If we move the stack to the beginning of the RAM, then the stack limit will always be the same - 0x20000000. And we can just put a breakpoint on the entry in this cell. You can do this with a command and even register it in autorun using a .ini file:

 // breakpoint on stackoverflow BS Write 0x20000000, 1 

But this is not a very reliable way. This breakpoint will be triggered every time the stack is initialized. It is easy to accidentally beat it by clicking "Kill all breakpoints". And he will protect you only in the presence of a debugger. No good.

Dynamic overflow protection


A quick search on this account led me to Keil's "--protect_stack" and "--protect_stack_all" options. Options that are useful, unfortunately, they do not protect from overflowing the entire stack, but from getting another function into the stack frame. For example, if your code goes beyond the bounds of an array or fails with a variable number of parameters. Gcc, of course, also knows how to (-fstack-protector).

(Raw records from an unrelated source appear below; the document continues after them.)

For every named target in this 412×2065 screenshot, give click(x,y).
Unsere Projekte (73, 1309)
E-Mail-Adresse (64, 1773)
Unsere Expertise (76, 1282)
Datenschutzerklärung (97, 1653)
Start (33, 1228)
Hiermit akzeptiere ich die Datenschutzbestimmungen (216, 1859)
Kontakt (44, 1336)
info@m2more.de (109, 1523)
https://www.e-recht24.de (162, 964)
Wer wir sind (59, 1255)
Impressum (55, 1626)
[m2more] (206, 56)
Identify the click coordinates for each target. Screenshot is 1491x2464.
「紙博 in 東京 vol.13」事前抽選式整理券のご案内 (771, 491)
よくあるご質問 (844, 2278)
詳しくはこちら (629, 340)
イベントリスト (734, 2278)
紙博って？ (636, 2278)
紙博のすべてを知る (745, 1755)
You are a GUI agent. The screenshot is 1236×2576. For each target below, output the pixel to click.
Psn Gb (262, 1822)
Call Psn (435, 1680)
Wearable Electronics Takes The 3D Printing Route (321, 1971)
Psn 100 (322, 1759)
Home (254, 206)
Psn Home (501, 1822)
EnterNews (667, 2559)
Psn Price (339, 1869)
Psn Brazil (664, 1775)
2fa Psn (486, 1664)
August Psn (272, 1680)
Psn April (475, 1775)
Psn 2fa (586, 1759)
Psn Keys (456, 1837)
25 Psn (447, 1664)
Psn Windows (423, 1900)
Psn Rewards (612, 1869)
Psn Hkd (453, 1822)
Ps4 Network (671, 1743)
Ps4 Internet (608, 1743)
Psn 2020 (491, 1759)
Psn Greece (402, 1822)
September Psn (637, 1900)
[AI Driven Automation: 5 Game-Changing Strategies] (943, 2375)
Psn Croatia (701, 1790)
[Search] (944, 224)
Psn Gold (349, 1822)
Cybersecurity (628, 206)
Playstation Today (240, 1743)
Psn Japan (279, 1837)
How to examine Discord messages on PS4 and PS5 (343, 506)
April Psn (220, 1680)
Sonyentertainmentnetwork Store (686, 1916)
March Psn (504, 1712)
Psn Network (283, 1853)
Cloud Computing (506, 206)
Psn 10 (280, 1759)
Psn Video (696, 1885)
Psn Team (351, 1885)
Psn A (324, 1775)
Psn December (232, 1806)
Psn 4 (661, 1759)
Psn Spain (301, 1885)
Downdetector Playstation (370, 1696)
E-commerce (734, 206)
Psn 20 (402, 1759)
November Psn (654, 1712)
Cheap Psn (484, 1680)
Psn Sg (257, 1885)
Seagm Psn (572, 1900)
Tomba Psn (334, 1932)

The essence of this option is as follows: “guard variable”, that is, a guard number, is added to each stack frame. If this number has changed after exiting the function, the error handler function is called. Details here .

Useful thing, but not quite what I need. I need a much simpler check - so that when entering each function, the value of the SP register (Stack Pointer) is reconciled with the previously known minimum value. But do not write this test hands on entering each function?

SP Dynamic Control


Fortunately, gcc has a wonderful "-finstrument-functions" option that allows you to call a user-defined function when entering each function and when exiting each function. This is usually used to display debug information, but what's the difference?

Even more fortunately, Keil quite consciously copies the gcc functionality, and there the same option is available under the name "--gnu_instrument" ( details ).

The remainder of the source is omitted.